Gaudete Sunday – A Rose Stop Sign?

My apologies for being late with this week’s blog post. As I mentioned last week, I was scheduled for jury duty pool this week and I was seated on a jury! More about that experience next year.

Since I’ve spent most of the last two days in the courthouse, my evenings have been busy catching up on what needed to be done before family gathers on Saturday for Wigilia, our family Christmas. More about that in a bit. But for now …

Sunday was the Third Sunday of Advent. Gaudete Sunday. The Sunday of Joy. The liturgical color is rose; our deacon insists the color isn’t pink. Whichever the color, it symbolizes a change in mood as Christmas nears, (the other three candles being purple). I’ve come to think of Gaudete Sunday as a rose stop sign. A moment to pause and remember what this season of Advent is all about, a moment to restoke the excitement for Christmas and what Christmas means. The Grands’ nativity set is ready, including ‘the Jesus barn’ as one calls the stable.

During his sermon Sunday, the deacon quoted theologian, Henri Nouwen, “Joy is not the same as happiness.” Then he went on to say that simply put, happiness stems from external experiences we react to, but joy wells up from within. It doesn’t need an external trigger.

For me, happiness is a fun wonderful emotion but it’s fleeting. It’s the burst of sensory pleasure from that first taste of good chocolate or good salmon, or the thrill of that first hill on a roller coaster. If I were a sports enthusiast, I imagine my team winning a bowl game or winning any game would make me happy. I couldn’t sustain a life of happiness, of high energy.

Joy, to me, is a constant. It’s a deeper emotion that’s always present, even when it’s not apparent. It’s how I can view the world in all its ugliness, and know its beauty and goodness outweigh that.

Nouwen’s quote continues, “Joy is the experience of knowing that you are unconditionally loved and that nothing—sickness, failure, emotional distress, oppression, war, or even death—can take that love away.”

I agree joy springs from within, but I also believe it can’t stay within. When I think of joy, an image like this comes to mind. It’s an unharnessed release into the universe.                                                                                  

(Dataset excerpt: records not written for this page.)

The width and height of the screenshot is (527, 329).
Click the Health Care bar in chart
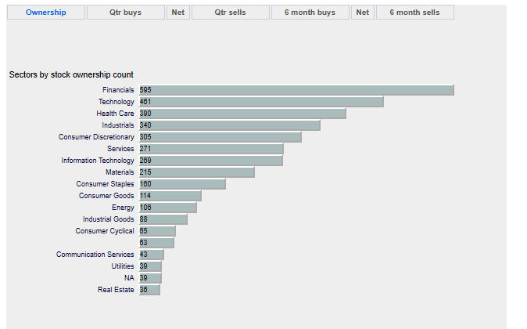[x=242, y=114]
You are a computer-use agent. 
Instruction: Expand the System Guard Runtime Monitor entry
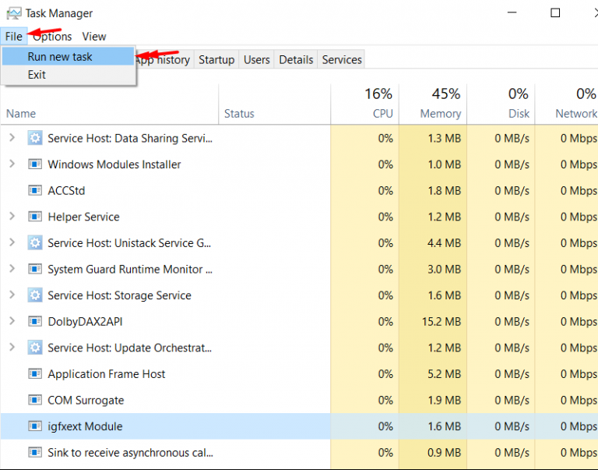12,269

There’s an outpouring of that unconditional love sometimes as simple as how I greet others, or the attitude in how I face the day. For those of us who believe, Jesus’ birth, life, and death showed us how that unconditional love manifests. It’s what we’re preparing for this season.

One outpouring of joy for me is making the gingerbread houses the Grands–and some of the adults–will decorate on Saturday. I’ve written before about this activity being part of our Wigilia tradition … and baking is how I’ve spent the last two evenings after sitting all day. I enjoy making the dough, smelling the scents of ginger, cinnamon, allspice and molasses swirl out of the bowl. Mixing and kneading the dough grounds me and connects me back to my mom and grandma who baked during the holidays–mom with her prune cakes and strudel, and grandma with her dozens of cookies.

The first year I made the houses we had two Grands. One batch of dough makes two houses. This year I’m up to five batches for ten houses! The butter is already softened for the last batch I’ll work up tonight. Tomorrow, we construct.                                                                                                   

One of the benefits of making so many over so many years is I’m getting better at it. The individual pieces actually look like they’re supposed to, and they’re squared enough to fit together well enough the Grands won’t have to hide gaps with extra M&Ms, gumdrops, and candy canes. Of course, the Nerds ropes will still make a perfect string of Christmas lights along the roof ridge even without having to fill a gap from a missing ridge piece … because there are ridge pieces this year.

Yet another part of Nouwen’s quote is the acknowledgment that joy doesn’t just happen to us, we choose it. Again, it has to come from within. I have several friends who are celebrating their first Christmas without a loved one, or experiencing some other significant loss, and that choice will be extra challenging, if not impossible, for them. For those friends reading this, know I’m holding you in prayer especially now.

During the rest of this week of joy, I hope you take some moments to pause and step away from the sometimes-frenetic activity around you and allow (or choose if you can) the joy within, to well up. Will that be by listening to Christmas carols? Taking a walk in the snow? Being with friends and family? I’d love to hear how you found it.

I’ll be back on Monday after a whirlwind weekend of joy … and happiness.